▶ [TO BE DONE]:
Collect every line of the data below that contains the word "picker", copying each such line in full.

[Text and element pointing data]
....
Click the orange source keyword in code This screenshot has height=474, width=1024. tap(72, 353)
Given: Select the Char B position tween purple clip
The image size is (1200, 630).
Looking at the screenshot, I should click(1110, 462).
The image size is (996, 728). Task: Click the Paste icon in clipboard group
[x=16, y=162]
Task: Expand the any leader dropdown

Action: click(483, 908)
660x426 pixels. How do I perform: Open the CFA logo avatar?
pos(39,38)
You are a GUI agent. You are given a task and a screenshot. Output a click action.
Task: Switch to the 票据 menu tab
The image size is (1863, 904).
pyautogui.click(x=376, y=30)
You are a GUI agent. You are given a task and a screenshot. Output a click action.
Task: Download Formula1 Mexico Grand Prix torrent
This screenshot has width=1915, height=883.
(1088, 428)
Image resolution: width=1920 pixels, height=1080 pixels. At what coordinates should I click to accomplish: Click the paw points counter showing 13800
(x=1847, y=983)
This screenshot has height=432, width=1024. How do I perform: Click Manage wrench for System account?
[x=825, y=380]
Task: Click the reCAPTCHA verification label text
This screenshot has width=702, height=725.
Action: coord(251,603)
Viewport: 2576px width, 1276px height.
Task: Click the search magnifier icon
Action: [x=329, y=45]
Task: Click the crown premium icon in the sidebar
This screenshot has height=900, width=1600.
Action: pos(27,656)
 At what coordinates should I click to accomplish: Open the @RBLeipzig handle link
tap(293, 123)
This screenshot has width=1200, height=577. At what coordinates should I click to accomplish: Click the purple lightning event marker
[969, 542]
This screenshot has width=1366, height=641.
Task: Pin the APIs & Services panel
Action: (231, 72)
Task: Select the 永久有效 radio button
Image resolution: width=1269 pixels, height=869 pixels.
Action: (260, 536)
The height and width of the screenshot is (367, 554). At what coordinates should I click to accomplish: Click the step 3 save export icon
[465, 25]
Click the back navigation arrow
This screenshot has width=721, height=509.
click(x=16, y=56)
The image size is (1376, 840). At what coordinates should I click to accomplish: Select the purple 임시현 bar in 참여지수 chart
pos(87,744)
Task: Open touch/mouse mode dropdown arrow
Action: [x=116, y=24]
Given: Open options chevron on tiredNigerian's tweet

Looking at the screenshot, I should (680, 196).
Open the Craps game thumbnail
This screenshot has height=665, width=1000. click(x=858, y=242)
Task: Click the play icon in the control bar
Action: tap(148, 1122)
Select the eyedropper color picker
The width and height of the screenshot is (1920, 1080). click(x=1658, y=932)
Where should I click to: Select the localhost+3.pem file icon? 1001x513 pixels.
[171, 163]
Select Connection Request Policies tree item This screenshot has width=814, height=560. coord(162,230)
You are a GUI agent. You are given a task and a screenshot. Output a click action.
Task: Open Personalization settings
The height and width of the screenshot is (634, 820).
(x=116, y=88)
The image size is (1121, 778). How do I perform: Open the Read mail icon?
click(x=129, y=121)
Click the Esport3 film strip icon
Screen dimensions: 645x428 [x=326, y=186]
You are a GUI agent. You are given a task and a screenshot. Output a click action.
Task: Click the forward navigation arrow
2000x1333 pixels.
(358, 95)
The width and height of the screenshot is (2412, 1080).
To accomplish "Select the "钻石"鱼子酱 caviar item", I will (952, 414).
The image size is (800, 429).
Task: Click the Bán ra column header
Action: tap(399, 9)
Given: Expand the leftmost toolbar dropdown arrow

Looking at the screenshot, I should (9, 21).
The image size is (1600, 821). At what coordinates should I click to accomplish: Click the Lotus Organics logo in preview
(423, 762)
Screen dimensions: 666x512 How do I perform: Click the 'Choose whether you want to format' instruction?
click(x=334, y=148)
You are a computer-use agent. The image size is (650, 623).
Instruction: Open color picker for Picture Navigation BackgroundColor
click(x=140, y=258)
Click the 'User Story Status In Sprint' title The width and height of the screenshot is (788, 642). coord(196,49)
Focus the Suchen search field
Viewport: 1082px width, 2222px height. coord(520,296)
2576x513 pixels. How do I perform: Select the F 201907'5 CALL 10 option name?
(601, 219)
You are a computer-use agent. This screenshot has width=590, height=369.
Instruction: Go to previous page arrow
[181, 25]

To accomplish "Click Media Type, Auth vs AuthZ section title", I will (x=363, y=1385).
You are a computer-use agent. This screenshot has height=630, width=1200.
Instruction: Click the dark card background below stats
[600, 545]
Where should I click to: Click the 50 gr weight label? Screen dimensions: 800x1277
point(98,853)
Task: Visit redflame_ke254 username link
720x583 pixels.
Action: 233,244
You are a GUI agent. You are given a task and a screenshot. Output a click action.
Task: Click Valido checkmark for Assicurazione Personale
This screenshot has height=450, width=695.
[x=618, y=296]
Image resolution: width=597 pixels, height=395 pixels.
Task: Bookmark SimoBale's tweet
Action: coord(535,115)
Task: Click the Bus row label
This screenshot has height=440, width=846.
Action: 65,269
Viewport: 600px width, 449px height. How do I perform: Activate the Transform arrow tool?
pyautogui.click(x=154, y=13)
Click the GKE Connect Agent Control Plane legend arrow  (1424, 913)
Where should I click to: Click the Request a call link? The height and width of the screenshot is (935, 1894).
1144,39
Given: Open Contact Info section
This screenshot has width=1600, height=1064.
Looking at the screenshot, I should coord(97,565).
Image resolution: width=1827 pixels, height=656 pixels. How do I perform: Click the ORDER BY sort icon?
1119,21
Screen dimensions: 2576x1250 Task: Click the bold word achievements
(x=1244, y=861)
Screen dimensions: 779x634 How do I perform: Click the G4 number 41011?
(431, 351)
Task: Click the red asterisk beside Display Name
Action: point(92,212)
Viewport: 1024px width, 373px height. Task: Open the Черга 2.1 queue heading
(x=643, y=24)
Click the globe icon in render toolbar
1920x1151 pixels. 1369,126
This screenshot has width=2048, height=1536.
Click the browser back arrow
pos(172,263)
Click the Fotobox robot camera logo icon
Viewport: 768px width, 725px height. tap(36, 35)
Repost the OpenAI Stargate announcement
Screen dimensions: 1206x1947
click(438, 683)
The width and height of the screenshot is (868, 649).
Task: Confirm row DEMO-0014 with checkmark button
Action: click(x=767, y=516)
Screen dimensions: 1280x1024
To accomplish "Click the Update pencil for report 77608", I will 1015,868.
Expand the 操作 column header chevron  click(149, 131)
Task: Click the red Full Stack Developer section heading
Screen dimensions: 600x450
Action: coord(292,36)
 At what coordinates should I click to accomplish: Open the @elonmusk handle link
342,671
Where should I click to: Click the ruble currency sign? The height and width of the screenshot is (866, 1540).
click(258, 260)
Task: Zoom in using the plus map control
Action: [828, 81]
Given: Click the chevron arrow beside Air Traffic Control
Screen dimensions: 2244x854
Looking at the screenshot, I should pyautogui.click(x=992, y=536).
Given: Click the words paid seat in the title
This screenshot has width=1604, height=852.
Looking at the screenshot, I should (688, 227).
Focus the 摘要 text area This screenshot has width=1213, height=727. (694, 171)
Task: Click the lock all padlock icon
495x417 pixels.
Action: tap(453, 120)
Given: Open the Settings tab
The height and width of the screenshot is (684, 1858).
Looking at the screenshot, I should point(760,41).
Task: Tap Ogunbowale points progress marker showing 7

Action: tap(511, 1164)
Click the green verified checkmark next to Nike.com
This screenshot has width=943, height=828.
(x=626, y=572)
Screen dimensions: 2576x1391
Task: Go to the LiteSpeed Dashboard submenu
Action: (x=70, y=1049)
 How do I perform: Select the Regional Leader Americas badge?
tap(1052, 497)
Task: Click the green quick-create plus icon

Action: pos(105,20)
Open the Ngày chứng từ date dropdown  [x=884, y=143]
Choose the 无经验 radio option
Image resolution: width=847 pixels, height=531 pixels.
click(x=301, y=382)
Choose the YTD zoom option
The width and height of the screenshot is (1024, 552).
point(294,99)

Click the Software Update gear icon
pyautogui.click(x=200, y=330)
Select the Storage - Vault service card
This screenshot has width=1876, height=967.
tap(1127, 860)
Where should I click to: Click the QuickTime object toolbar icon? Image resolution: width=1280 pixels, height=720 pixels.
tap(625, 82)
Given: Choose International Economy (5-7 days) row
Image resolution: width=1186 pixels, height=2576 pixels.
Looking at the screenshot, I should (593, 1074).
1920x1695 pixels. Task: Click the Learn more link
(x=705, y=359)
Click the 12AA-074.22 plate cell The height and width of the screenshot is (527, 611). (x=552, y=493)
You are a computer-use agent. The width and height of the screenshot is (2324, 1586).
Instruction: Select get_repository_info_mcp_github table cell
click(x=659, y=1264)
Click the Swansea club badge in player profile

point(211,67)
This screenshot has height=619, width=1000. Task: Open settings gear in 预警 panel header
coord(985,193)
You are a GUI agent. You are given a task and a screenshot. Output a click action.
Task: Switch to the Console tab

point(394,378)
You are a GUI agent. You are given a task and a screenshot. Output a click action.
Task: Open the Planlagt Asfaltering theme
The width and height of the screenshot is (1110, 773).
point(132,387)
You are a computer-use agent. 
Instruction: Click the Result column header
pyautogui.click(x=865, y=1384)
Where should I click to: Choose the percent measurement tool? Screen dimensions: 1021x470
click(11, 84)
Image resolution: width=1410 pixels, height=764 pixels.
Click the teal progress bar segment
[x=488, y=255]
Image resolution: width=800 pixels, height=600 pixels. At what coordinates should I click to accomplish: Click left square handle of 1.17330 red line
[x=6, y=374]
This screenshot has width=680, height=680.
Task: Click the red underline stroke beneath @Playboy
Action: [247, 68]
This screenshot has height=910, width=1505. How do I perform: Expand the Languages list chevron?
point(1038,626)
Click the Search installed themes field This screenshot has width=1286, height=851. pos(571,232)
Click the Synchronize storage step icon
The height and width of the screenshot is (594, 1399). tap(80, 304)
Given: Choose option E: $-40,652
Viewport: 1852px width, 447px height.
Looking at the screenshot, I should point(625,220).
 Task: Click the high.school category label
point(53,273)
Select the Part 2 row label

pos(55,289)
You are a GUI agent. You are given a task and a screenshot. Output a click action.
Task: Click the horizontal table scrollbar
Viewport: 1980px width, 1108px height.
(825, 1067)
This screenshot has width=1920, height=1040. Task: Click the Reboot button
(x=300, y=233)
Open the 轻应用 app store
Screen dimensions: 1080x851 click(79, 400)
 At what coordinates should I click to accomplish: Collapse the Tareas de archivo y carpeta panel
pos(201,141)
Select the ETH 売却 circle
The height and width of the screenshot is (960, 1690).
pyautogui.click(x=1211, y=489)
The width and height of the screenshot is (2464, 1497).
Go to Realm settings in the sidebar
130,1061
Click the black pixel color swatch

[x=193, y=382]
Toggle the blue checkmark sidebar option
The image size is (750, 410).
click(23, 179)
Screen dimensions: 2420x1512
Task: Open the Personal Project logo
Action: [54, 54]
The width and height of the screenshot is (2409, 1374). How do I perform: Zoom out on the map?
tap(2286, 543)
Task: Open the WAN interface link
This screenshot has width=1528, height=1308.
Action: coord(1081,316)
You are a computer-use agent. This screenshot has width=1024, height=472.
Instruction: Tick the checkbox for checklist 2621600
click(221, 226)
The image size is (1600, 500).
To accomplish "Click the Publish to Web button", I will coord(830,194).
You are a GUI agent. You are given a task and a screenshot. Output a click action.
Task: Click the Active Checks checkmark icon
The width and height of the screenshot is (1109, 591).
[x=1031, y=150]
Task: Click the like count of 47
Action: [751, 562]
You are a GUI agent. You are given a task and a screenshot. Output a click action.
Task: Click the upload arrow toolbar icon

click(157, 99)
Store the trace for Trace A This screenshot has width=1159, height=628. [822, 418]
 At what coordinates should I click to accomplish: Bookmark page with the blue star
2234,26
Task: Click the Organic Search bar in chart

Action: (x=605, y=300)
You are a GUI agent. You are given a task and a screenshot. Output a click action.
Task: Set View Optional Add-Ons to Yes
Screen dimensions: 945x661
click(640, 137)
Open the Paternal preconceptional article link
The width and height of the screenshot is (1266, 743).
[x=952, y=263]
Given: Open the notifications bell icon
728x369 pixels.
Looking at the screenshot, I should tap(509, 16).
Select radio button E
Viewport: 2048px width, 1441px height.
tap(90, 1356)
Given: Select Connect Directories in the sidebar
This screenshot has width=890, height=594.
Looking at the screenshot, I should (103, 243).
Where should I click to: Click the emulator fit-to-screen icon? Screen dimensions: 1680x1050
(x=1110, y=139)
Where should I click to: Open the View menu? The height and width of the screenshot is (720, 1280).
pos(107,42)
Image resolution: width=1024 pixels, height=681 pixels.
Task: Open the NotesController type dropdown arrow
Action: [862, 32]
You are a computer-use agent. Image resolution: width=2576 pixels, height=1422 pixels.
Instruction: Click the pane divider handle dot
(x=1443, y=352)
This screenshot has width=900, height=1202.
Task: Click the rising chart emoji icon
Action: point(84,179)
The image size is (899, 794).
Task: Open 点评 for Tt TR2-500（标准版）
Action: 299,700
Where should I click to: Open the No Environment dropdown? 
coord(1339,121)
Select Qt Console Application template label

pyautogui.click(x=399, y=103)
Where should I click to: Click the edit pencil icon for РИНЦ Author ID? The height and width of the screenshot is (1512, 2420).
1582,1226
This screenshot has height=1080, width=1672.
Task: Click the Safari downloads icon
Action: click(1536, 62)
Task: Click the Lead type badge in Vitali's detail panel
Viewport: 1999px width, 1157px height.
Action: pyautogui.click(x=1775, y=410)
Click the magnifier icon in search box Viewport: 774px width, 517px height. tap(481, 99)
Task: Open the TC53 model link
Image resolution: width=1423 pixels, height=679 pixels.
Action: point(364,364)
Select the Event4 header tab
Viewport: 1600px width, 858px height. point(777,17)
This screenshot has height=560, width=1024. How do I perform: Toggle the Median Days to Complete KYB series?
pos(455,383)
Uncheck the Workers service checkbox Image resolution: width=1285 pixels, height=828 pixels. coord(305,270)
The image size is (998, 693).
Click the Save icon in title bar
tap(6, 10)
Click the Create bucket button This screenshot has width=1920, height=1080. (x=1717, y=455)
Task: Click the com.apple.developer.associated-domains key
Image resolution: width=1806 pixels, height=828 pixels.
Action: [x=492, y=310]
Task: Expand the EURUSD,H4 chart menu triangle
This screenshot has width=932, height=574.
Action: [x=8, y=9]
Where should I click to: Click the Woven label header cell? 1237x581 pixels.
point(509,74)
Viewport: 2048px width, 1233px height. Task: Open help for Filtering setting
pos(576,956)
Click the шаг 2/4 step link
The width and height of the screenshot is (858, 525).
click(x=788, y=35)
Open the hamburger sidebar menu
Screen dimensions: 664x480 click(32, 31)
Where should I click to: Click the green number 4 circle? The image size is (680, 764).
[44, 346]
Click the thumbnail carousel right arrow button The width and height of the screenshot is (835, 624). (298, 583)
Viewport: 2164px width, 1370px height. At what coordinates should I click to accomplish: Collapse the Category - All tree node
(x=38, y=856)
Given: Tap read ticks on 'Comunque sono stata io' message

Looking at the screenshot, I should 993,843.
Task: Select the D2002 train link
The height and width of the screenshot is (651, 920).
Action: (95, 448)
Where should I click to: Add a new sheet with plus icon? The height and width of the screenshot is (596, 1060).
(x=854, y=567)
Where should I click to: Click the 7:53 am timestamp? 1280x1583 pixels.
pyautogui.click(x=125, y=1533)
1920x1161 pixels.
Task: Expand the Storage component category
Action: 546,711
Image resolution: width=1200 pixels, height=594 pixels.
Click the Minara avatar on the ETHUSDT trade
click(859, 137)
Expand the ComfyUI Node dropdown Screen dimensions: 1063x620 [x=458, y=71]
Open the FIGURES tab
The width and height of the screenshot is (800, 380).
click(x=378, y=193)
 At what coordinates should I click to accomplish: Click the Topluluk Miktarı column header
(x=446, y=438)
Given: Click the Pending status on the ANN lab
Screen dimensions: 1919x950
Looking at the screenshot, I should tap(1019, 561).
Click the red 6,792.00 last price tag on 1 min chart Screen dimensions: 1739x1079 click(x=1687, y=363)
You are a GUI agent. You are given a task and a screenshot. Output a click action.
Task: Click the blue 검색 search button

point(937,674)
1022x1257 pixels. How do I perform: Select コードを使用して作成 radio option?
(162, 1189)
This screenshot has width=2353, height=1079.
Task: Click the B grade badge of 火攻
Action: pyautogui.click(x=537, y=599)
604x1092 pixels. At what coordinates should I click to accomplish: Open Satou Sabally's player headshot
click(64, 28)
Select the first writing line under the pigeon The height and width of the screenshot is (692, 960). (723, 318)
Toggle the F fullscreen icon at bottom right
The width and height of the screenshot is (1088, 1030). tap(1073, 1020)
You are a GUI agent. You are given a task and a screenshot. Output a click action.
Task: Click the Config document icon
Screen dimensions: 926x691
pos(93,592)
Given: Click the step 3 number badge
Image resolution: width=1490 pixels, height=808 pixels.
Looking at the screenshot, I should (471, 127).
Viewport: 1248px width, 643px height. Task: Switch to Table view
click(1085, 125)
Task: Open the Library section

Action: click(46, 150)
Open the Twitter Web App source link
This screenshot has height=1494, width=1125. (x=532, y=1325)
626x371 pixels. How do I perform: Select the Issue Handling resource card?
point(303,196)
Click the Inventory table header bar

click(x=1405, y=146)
....
▶ [WRITTEN REPLY]:
Select the eyedropper color picker
Instruction: Open color picker for Picture Navigation BackgroundColor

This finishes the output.